Importantly, in addition to forcing needed breaths, it also prevents a person from taking too many breaths. Early ventilator models would sometimes not account for patient’s independent efforts, which could lead to breaths from the lungs and from the machine being stacked back to back and often left the patient in more distress because of air pressure building up in the lungs. Modern iterations of the device allow each breath the patient takes to be a full and adequate one.
This type of ventilation is usually considered “minimally invasive,” which basically means that it is one of the least intrusive options available. Any sort of mechanical ventilation is designed to make sure that a respiratory-compromised patient will inhale and exhale by supplying the oxygen needed to breath in, and providing for and regulating the exhalation of carbon dioxide. A SIMV device is used when a patient makes some spontaneous respiratory effort independently, such as when he or she has recovered sufficiently for medical professionals to consider removing ventilation at some point.
This type of ventilation is most often successful for those people who are somewhat awake, who are taking at least minimal breaths per minute independently, and who are preparing to be extubated and weaned from the ventilator entirely in the near future. SIMV is the most common form of ventilation and the least damaging to lung tissue, but it also requires the patient to do most of the work. It is tolerated the best in most instances, but it does increase the patient's breathing workload and can increase respiratory muscle fatigue. It isn’t usually a good choice for people who need extensive help breathing, or who aren’t expected to breath independently soon if at all.
There are typically several different ventilation options, and healthcare providers consider the condition of the patient, the extent of the illness or injury, and the overall prognosis when making a choice.

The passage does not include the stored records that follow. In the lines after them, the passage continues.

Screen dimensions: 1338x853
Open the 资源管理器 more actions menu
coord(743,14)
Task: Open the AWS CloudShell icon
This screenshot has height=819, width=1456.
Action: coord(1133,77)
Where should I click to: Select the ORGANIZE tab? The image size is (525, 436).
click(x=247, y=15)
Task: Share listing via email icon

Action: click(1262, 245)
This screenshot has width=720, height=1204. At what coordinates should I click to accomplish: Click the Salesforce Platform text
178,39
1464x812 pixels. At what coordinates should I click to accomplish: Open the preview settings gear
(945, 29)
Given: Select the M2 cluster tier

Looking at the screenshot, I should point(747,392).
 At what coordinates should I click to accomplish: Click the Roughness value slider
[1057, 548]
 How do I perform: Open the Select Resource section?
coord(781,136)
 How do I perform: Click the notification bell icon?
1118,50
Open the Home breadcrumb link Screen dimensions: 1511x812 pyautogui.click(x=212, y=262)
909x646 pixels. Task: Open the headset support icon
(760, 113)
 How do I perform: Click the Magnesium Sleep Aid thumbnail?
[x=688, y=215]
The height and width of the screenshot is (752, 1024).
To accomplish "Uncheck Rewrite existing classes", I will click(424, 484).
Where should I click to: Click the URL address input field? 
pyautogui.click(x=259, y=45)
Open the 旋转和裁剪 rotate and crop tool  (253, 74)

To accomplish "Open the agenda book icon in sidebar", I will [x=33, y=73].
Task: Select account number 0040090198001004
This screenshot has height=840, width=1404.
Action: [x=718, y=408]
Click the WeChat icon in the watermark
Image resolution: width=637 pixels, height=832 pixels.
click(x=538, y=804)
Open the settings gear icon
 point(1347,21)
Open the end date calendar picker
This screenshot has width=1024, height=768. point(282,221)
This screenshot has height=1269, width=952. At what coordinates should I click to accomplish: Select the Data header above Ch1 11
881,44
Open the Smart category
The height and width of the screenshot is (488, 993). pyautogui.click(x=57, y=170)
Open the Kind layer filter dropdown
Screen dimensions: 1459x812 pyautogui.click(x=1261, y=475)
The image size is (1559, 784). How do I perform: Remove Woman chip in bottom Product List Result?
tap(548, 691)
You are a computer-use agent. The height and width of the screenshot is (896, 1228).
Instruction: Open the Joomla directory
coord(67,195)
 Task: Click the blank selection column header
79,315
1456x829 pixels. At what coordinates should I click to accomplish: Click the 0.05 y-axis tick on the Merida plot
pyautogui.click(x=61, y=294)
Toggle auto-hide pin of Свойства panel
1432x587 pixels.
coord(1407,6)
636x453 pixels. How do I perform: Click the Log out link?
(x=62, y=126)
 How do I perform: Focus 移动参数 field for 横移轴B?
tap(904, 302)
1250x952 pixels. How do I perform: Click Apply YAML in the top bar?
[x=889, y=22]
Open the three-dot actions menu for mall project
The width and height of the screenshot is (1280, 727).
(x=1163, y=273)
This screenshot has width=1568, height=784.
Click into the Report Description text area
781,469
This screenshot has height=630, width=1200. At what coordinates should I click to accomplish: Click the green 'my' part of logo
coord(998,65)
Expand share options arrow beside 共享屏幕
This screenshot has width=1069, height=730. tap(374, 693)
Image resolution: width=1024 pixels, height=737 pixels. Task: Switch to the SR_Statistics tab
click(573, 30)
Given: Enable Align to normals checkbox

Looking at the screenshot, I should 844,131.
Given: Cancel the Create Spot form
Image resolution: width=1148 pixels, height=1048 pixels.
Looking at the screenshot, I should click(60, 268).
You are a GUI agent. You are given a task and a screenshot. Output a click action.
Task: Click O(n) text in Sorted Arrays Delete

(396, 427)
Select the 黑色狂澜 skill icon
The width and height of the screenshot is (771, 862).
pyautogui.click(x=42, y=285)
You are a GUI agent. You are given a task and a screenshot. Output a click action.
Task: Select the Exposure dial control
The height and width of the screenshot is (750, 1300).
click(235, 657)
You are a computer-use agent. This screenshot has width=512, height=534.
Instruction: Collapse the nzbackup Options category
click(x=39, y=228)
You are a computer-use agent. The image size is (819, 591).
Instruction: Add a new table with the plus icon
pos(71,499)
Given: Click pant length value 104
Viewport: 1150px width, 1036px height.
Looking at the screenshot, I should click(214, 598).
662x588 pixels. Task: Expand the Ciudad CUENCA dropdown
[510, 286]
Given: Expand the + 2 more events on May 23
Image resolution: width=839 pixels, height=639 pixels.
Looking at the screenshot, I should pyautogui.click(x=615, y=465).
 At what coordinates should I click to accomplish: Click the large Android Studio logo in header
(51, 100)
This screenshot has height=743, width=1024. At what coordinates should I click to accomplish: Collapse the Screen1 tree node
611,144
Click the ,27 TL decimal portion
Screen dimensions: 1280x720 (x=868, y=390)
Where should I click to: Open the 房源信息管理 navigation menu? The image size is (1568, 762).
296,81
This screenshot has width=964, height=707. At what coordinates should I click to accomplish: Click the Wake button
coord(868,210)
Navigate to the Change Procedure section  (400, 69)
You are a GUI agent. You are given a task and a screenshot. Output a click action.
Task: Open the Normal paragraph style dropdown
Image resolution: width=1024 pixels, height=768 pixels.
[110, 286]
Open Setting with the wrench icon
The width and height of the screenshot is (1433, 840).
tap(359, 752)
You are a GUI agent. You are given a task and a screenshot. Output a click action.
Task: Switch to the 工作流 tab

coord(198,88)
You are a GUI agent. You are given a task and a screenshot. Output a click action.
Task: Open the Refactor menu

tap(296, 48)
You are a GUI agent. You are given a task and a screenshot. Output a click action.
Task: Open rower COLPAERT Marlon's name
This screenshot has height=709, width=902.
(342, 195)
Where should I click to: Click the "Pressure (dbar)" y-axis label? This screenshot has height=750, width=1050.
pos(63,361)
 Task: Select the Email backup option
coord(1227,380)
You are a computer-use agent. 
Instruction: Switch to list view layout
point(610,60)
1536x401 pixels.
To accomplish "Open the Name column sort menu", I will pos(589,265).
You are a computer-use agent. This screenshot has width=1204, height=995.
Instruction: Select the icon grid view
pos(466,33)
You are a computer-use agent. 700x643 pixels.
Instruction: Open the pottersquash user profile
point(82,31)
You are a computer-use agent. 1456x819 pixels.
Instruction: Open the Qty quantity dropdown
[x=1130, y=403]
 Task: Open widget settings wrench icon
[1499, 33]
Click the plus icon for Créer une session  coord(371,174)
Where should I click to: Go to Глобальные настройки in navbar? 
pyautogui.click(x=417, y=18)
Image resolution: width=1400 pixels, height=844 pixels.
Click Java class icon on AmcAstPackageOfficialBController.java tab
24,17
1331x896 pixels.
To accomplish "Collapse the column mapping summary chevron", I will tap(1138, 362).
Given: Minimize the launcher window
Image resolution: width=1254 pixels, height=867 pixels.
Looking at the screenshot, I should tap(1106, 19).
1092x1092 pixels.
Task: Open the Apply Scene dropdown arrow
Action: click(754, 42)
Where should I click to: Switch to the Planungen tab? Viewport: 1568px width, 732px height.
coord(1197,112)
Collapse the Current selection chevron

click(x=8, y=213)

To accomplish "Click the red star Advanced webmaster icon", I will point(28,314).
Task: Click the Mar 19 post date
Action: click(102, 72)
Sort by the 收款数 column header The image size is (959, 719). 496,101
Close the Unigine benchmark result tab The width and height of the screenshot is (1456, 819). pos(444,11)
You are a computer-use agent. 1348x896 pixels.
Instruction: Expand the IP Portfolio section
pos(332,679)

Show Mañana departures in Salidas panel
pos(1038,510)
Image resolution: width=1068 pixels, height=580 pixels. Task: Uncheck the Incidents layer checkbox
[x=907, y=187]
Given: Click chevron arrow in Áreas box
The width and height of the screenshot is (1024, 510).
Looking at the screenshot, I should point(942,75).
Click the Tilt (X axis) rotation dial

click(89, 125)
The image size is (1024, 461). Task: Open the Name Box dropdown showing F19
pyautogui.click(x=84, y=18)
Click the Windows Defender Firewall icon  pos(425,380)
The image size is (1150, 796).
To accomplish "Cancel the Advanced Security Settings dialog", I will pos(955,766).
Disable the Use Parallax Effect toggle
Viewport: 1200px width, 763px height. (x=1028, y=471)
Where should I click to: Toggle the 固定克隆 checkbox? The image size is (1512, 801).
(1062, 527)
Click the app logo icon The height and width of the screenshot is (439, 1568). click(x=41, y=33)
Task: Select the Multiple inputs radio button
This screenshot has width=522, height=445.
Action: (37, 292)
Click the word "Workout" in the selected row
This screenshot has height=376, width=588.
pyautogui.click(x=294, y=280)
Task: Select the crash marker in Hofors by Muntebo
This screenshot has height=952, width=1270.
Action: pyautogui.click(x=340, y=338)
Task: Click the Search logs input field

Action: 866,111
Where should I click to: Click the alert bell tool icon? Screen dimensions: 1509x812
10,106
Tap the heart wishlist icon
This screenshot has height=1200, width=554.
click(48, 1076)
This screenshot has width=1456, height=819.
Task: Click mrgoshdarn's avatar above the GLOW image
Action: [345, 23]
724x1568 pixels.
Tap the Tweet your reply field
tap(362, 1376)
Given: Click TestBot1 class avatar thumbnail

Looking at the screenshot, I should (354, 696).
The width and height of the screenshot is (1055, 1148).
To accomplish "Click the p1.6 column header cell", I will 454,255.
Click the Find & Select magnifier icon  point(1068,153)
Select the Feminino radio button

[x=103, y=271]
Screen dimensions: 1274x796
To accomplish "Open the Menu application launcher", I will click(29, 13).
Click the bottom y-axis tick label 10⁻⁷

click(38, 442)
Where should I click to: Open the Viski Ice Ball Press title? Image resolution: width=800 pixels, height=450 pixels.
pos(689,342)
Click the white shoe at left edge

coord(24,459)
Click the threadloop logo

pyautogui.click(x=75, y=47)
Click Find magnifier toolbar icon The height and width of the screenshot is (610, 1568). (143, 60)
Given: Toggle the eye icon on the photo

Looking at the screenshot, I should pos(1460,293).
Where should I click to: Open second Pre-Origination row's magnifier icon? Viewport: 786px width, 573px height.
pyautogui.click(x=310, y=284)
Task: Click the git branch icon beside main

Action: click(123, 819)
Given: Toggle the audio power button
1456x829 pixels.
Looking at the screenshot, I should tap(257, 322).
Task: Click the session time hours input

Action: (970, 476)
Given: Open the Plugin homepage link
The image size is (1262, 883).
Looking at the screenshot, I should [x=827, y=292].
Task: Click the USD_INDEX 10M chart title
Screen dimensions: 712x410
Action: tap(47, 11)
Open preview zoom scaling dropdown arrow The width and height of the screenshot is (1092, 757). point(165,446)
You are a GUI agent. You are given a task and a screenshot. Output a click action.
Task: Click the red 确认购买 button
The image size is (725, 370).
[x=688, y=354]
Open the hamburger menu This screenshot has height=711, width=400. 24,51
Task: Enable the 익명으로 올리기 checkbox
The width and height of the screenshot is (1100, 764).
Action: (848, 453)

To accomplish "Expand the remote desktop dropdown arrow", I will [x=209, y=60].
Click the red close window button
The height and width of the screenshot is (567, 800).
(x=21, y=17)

SIMV ventilator mode is the one most often used for children and babies whose lungs often develop and heal more quickly. Adults often tolerate it relatively well under most circumstances unless they’re heavily sedated or the injury to the lungs does not allow for spontaneous respirations.
In almost all cases the choice of ventilation is made by the attending medical professional based on clinical assessments and blood gas analysis. Patients may tire on SIMV and need another mode for a day or two before resuming it in the lead up to being weaned from ventilation entirely.
No ventilation system is perfect, and simulated models — while they’re usually some of the least intrusive — also have some drawbacks. In most cases these are most pronounced for people who require help over a long period of time. Some studies have shown, for instance, that patients who have depended on simulated ventilation for a number of years often find it harder to actually breathe entirely on their own once they give up the device than they would have if they’d been on different type of system; over time, the simulated, spontaneous forced breaths can also cause the respiratory muscles to weaken in some patients. There are a lot of reasons why the simulated technology might be best, but figuring out whether the drawbacks outweigh the benefits is usually something that can only be decided in a direct conversation between a patient and a healthcare provider.